You can hear it. On disc, the band's music is a carefully manufactured product in which the music evolves and grows into something new with each passing second. Take the song "Chemicals Collide," off of The Meaning of 8: It starts off with a snare drum, a rattle and some simple acoustic guitar playing. Later, it factors in falsetto vocals and violin. By the end, it's a cacophonous amalgamation of all those elements—plus keyboards, cello, electric guitar, bass drum and more. It takes a couple minutes to get there, and listening to it do so is like watching a flower bloom.
Onstage with Cloud Cult, a similar development takes place. At each of the band's performances, two artists, who double as the keyboard and horn players, paint away on easels between contributing their parts to the orchestral sound.

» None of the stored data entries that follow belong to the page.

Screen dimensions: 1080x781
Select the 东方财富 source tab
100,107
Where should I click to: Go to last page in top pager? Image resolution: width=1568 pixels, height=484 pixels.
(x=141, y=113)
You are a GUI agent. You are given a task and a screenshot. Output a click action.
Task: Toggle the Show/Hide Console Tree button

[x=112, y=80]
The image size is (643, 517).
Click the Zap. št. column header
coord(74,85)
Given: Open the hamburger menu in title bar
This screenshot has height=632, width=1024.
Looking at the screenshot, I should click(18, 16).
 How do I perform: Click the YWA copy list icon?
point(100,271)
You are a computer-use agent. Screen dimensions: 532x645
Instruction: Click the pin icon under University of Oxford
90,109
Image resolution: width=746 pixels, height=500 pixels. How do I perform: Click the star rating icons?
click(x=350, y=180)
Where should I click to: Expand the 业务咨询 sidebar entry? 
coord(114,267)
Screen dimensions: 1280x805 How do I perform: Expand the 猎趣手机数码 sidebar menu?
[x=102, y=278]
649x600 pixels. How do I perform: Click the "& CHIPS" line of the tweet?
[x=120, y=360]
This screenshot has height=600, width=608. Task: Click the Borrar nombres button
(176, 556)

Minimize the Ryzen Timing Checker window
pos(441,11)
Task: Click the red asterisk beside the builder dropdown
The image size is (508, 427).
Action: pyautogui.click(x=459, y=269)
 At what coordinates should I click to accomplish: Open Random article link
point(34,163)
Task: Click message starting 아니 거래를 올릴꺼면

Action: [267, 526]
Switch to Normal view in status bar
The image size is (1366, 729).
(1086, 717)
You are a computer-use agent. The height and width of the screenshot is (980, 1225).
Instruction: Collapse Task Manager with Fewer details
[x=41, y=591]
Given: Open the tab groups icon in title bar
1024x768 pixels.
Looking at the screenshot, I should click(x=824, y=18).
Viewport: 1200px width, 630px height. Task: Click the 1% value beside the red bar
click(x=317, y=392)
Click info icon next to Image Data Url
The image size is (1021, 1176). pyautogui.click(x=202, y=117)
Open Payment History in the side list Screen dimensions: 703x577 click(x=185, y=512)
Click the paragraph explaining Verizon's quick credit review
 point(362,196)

It's quite the sight, watching something actually come to life on canvas while the band provides a soundtrack to its emergence.
That organic growth stems from Craig Minowa's background as an environmental scientist—a gig he still keeps up with today, even when on tour.
"I wondered if I could be as helpful to the planet with music, and I didn't really understand how the two could go together," he says. But with a touring act whose sound epitomizes naturalism and a record label he spearheads that specializes in a wholly green production process for its discs, Minowa's starting to see how the two can intertwine. In interviews, he emphasizes the importance of taking care of the planet while answering questions about his band and its sound. Two birds, one stone, so to speak.
"Things are starting to grow bigger for us," Minowa says. "And we're thankful for that."
With a new album to be released on April 8, a gig at South by Southwest and a few touring dates around it make sense for Minowa and Co. They help him get the message about his band out to the public while allowing him to promote the album and his cause.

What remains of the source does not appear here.